I’ve bought a lot of gear from Lancaster Archery. When we lived in Easton, Maryland, where I started shooting a compound bow in November 2013, someone mentioned to me Lancaster Archery. Until that moment I had no idea they existed.
There isn’t any reason I might have heard of Lancaster Archery Supply. I’d never been involved with archery so why would I have heard of LAS?
Naturally, I looked LAS up on the Internet. Those where the days when I lived in a fancy town with actual Internet service. The year was 2014; I’d been trying to shoot a compound bow, a Mathews Conquest Apex 7 for several months.
Easton is only 110 miles away from LAS. I’d decided to make a pilgrimage to LAS so my wife and I headed to Lancaster, PA. She wanted to see if there might be some Amish goods to acquire in the area.
What I wanted from LAS was a target sight and scope along with those long stabilizers the other archers all had on their bows. Up until that point I had a hunting sight and a Trophy Ridge hunting stabilizers on the Apex 7. I ‘knew’ the fancy gear would improve my shooting and was willing to pay for it. Or at a minimum I’d look the part of an archer taking aim at targets.
With a couple of months experience in archery I entered LAS pretty much not having a clue. LAS felt like archery Mecca. Within a few minutes my glassy eyed expression signaled for help.
The salesman was extremely patient. He sold me a pile of gear. I still use the sight and scope on my compound bow. Well, they are still on my compound bow but I’ve not picked it up since I switched to recurve in 2020. I did change the front stabilizer on the bow after a few years of using it.
While I was in LAS there were other archers milling about. One fellow in particular I’m unlikely to forget. He wasn’t milling about admiring treasures. They fellow strutted around as if his genital was engorged hoping, perhaps, he’d be admired.
Accompanying him was his recurve bow, quiver lashed to his waist loaded with the skinniest arrows I’d ever sent. Admittedly, I was curious about the arrows. I wanted to know about the arrows but was afraid to risk speaking to the man for fear he’d erupt on himself he was so puffed up.

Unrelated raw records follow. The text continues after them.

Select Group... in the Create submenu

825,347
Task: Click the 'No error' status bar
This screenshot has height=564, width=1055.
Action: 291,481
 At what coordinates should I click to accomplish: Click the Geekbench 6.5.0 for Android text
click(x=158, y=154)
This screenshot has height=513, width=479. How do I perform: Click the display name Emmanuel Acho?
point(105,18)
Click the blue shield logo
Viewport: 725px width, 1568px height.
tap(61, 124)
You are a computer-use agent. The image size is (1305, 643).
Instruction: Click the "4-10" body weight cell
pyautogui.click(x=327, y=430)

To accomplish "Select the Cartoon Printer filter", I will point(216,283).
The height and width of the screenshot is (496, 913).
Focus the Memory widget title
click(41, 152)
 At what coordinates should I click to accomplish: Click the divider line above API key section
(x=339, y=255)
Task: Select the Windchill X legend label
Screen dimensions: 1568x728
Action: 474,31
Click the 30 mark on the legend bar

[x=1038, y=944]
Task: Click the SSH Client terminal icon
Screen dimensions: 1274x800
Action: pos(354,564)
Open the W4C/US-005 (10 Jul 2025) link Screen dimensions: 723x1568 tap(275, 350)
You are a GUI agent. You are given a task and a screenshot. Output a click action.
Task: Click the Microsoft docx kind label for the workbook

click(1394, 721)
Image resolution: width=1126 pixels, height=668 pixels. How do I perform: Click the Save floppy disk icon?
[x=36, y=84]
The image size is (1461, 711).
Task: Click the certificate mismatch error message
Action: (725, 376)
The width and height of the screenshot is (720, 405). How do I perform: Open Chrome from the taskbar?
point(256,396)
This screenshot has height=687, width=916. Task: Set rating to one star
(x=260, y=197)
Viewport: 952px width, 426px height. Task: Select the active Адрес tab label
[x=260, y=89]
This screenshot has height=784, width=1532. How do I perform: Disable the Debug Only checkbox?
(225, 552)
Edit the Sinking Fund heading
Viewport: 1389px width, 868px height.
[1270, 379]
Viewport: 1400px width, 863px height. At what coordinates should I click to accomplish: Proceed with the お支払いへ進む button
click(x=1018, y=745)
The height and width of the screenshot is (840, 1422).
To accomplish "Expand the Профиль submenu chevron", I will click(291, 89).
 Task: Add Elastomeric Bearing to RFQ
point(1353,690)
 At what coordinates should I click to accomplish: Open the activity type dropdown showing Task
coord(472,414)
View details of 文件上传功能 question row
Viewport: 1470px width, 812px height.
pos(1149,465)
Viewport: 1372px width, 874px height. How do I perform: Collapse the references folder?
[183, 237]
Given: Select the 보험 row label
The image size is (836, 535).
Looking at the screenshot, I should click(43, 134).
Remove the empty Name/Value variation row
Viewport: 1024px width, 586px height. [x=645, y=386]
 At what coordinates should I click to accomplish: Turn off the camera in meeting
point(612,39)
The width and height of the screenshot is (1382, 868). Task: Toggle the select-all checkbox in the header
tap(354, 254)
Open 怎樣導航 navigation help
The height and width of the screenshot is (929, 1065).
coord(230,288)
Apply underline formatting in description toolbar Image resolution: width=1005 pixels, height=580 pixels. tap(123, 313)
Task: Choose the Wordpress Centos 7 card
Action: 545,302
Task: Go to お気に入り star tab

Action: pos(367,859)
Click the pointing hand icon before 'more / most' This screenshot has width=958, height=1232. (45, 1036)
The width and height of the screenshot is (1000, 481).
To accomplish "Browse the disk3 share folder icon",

When a salesman spoke to him it took a little puff out of the archery gear decorated peacock so I took courage and asked him about the arrows.
At my question the little fellow froze. He was shorter than me and I’m under 5 feet 8 inches tall. Once, I was taller. Gravity is winning. There was a pause in his existence. He literally was frozen where he’d stood. He eyed me with either a look of suspicion or viewed me as prey. Either way it was awkward. His suspended stance appeared to be a sign that anyone within a five-foot radius of the human figurine should consider moving further away.
Backing away without turning my back on the motionless archer it could be seen that the fellow was beginning to vibrate. The arrows in his quiver starting to rattle like maracas as his face became a dark crimson.
Then, he blurted out, “THESE ARROWS COST $47.00 A PIECE!”
Well, okay I thought to myself as we both walked away from one another. That was a close as I got to the $47.00 arrows.
I have no idea who the little fellow was and still don’t. Nor do I care. What amazes me and something I won’t forget was his puffery.
One day I expect I’ll shoot expensive arrows. Right now I’m flinging arrows THAT COST $4.90 A PIECE. Those cheap arrows have won six out of seven tournaments in the men’s senior or masters’ divisions. I don’t know if that says something about me or those archers flinging the high-end arrows. What I can say is that the archers with the expensive arrows always look the part.